MadFriarAvelyn posted:

I was redirected over here from the general questions thread.. Recently I bought a meat thermometer via my farm share and after reading the instructions for it I found out it has a terrible quirk where it will automatically turn itself off after ten minutes if the temp it is detecting is below 110 F. To me this makes it almost completely useless for doing the long low and slow roasts I bought it for. Can anyone here recommend a meat thermometer that won't just abandon a long roast after ten minutes?
I think almost anything is going to pass that barrier, hopefully. At my parents’ I have a $10 Ikea oven thermometer that has no problem handing that situation

ROJO
Jan 14, 2006

Oven Wrangler

Thirded. Thermoworks makes great stuff.

Fall Dog
Feb 24, 2009
On a whim I decided to chuck a few beef ribs on to the smoker.

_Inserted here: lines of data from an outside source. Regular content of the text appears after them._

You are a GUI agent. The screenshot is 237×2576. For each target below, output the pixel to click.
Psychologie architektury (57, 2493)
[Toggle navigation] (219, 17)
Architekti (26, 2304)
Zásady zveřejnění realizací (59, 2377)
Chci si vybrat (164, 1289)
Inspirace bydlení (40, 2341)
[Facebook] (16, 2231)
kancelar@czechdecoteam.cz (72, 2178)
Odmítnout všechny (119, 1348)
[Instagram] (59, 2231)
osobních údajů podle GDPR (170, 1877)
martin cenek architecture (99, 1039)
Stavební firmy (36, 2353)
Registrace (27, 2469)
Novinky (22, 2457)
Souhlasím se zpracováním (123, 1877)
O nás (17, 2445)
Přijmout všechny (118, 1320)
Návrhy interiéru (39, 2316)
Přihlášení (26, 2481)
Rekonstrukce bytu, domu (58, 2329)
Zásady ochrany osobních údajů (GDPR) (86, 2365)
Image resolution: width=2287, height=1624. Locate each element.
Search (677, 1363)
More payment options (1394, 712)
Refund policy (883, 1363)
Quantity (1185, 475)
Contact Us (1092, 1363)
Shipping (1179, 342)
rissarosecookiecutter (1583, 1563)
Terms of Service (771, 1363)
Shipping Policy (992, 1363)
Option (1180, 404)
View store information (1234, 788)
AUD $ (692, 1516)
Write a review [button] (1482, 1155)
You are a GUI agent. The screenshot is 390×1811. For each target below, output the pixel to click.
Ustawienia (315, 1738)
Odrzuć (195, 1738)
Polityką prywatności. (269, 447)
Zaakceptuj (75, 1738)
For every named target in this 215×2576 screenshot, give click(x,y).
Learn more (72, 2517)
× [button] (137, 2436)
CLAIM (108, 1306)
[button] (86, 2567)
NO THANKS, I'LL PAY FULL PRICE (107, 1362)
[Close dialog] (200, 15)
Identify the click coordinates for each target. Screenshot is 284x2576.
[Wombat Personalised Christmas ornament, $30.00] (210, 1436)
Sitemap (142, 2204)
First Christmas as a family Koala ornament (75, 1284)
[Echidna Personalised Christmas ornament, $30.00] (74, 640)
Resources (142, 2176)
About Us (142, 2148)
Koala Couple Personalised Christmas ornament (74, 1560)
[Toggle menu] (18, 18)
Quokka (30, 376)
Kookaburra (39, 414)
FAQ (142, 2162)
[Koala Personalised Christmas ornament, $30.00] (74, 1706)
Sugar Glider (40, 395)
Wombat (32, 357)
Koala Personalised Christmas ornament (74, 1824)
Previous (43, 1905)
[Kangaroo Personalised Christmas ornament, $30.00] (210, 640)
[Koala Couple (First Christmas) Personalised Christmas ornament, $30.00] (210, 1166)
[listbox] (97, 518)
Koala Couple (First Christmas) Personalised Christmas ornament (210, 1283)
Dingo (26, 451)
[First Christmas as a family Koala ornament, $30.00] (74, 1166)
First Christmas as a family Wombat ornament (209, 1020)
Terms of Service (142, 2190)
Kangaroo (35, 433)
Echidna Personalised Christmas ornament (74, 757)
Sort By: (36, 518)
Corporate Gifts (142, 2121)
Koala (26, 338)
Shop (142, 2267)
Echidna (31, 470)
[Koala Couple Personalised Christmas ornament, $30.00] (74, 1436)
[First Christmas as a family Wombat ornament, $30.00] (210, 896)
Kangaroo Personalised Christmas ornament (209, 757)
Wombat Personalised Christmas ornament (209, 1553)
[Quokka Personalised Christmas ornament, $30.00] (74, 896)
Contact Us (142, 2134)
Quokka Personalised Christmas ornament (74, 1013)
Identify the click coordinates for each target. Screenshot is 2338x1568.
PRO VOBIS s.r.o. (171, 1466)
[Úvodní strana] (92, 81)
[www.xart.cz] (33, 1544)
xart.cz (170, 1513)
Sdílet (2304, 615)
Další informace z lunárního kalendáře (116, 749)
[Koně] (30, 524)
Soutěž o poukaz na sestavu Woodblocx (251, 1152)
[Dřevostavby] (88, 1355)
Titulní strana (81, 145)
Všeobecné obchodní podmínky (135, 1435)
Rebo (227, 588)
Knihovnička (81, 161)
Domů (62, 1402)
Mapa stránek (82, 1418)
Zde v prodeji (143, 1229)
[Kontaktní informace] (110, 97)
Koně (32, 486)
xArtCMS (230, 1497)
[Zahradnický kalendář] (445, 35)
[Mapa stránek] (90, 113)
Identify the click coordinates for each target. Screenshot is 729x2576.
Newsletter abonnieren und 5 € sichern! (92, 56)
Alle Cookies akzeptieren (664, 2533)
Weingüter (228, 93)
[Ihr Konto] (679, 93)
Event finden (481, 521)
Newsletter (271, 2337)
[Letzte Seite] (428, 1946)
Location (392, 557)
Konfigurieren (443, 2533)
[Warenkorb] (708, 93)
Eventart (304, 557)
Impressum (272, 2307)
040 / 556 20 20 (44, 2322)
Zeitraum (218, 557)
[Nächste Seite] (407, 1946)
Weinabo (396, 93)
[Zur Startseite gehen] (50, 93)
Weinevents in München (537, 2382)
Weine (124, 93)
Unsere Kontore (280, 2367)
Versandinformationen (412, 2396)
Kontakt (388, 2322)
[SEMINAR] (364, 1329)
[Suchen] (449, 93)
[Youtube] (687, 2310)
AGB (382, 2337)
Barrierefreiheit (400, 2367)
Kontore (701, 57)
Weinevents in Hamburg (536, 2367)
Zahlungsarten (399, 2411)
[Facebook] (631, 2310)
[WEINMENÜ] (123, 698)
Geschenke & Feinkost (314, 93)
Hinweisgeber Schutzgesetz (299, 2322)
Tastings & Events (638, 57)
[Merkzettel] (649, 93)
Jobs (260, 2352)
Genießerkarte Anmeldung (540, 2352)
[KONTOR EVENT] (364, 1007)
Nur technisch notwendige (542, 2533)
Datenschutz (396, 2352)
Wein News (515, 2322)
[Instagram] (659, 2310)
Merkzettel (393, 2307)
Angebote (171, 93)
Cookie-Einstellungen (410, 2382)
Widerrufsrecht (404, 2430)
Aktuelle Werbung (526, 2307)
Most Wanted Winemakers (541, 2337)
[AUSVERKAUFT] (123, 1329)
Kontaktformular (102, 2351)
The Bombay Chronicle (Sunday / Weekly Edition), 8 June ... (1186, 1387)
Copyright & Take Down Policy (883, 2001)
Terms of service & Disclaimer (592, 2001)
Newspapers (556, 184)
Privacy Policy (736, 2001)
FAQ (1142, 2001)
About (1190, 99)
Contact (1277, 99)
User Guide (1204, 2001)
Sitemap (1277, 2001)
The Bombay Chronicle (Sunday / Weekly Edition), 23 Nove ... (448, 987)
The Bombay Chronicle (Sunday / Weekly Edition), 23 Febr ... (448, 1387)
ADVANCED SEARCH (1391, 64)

They seem to turn out best for me when I follow a time-based routine and ignore the thermometer altogether.


Definitely no veggies on that plate.

I guess for me it means less fiddling with the smoker and fussing over what the temperature should be, which results in a tasty end product.

I should have put them on a bit earlier though, because I forgot I was also smoking a few for the dogs, and they eat earlier than I do. No complaints from them at least! I didn't take a photo of the meat because I was too busy nodding and saying "mhm" while eating.

Murgos
Oct 21, 2010
I live in a town with a strong Brazilian population and the meat markets have a lot of very cheap, massive, 4 bone chuck rib sections.

In the tradition they seem to be pretty much universally cooked via moderate direct heat, usually about 18” to 24” above coals until just about falling off the bone.

I’m thinking of trying this out in a couple weeks but I’m wondering what happens if you just do the low and slow smoke route with them?

Are they just too massive and going to take forever? Or is there some detail with the fat content and intra muscular connective tissue that just makes 225 indirect heat a problem? Anyone know?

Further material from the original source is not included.